Former Immigration Minister Jason Kenney decided enough was enough. No longer would Canadians tolerate foreign criminals darkening our doorstep, terrorizing our neighbourhoods and abusing our kind nature. With this in mind the Faster Removal of Foreign Criminals Act (Faster Removal of Foreign Criminals Act, SC 2013, c 16. [Faster Removal]) passed into law in 2013. The title of legislation told the short story version of the fable that he had been spinning to the press. No more would the spectre of immigrants who abused the deportation appeal system haunt Canadian citizens. By relying on the notorious cases of outliers such as Clinton Gayle and Singh Khosa the government favored inflammatory rhetoric rather than objective reality.

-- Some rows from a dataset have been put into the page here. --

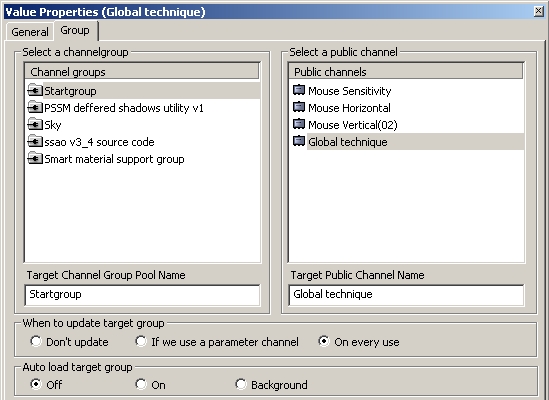The height and width of the screenshot is (400, 549).
Task: Click the Mouse Sensitivity channel icon
Action: (299, 90)
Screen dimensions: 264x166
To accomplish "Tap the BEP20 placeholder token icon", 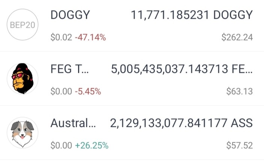I will pos(23,25).
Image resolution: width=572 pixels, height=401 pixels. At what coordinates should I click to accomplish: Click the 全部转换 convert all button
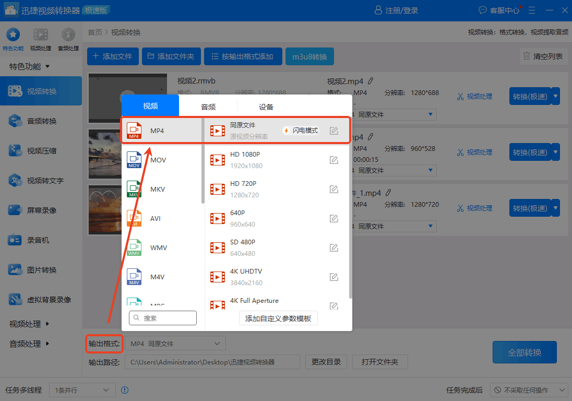click(x=525, y=352)
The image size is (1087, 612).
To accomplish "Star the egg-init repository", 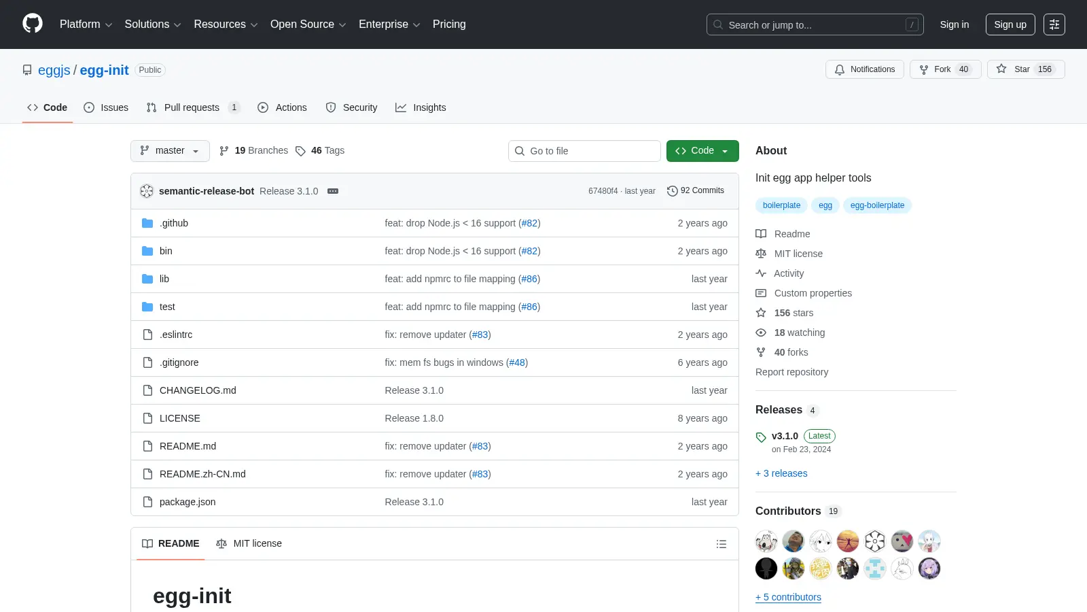I will coord(1026,69).
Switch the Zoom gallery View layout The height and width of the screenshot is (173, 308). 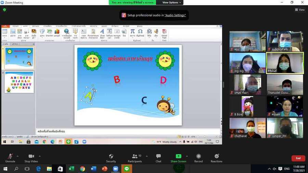(300, 10)
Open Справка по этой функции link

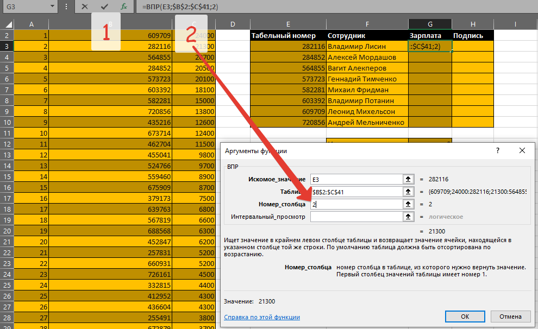tap(262, 317)
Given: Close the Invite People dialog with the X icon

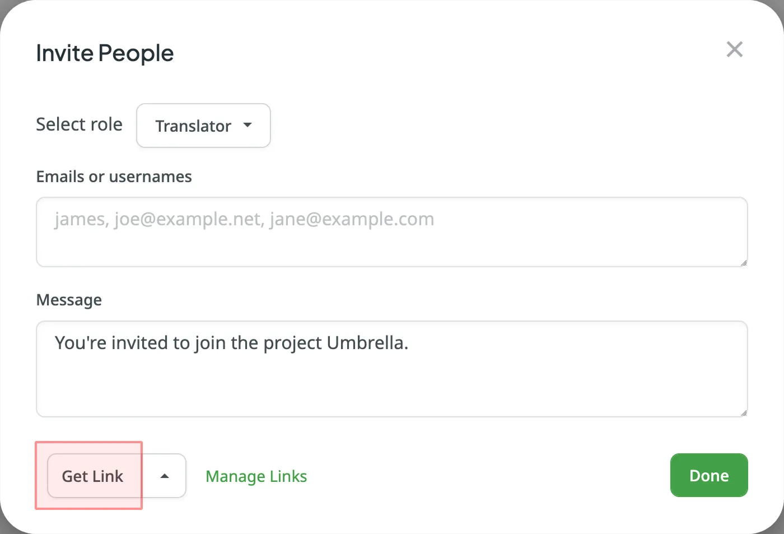Looking at the screenshot, I should [x=734, y=49].
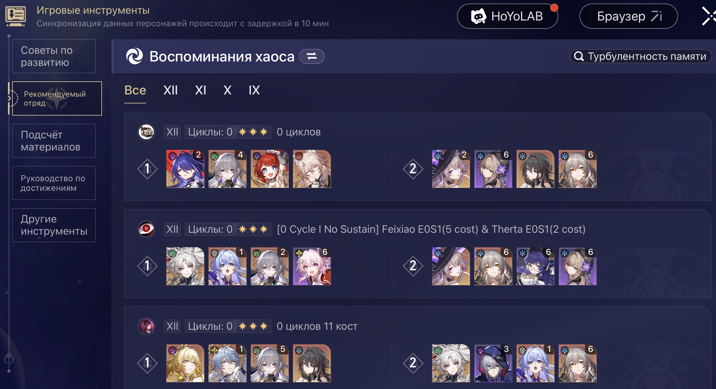
Task: Toggle game mode swap button beside Воспоминания хаоса
Action: coord(312,56)
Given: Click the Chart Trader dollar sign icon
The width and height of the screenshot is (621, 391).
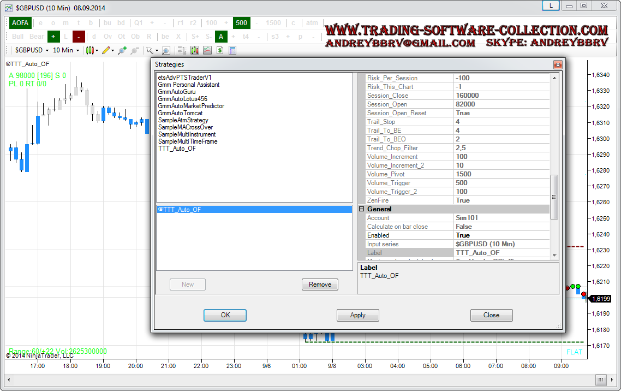Looking at the screenshot, I should pyautogui.click(x=220, y=50).
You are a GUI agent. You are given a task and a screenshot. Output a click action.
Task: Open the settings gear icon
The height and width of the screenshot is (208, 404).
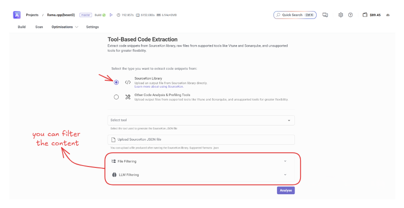tap(341, 15)
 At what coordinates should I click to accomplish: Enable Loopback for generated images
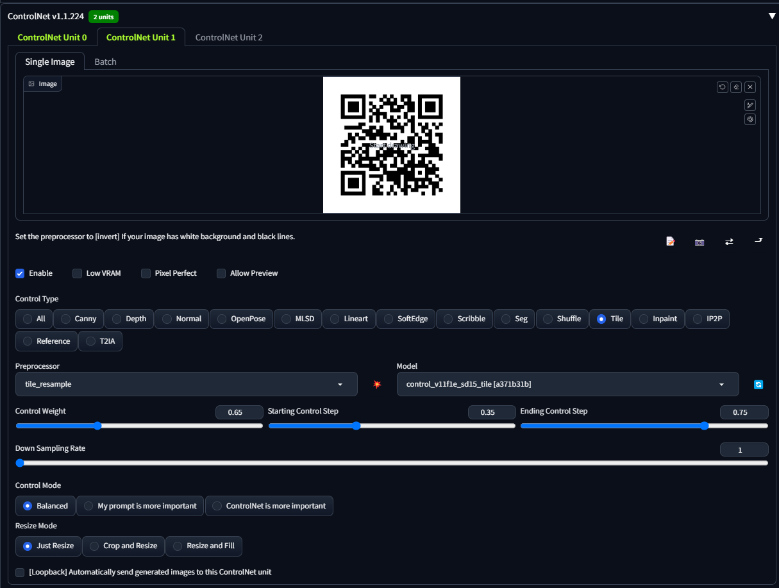click(20, 572)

In 2017 Ahmed Hussen, the new Minister for Immigration, Refugees and Citizenship, announced that over the next three years Canada would strive to add over a million newcomers. However, the legislation left behind by the ghosts of Ministers past has left an uncertain landscape for non-citizens and newcomers who run afoul of the criminal law. In the years since it has been left up to the courts and lawyers to sort out the mess that has been left behind. It is on this basis that the Trudeau government must consider amending the Criminal Code and the Immigration and Refugee Protection Act.
The Immigration and Refugee Protection Act (Immigration and Refugee Protection Act, SC 2001, c 27. [IRPA]) governs the granting of status to newcomers. Non-citizens are classified as either permanent residents or foreign nationals. Inadmissibility provisions relate to the removal of status which may result in a deportation order. Faster Removal made several modifications to these inadmissibility provisions. Chief amongst them was the removal of appeal provisions for those found inadmissible due to serious criminality.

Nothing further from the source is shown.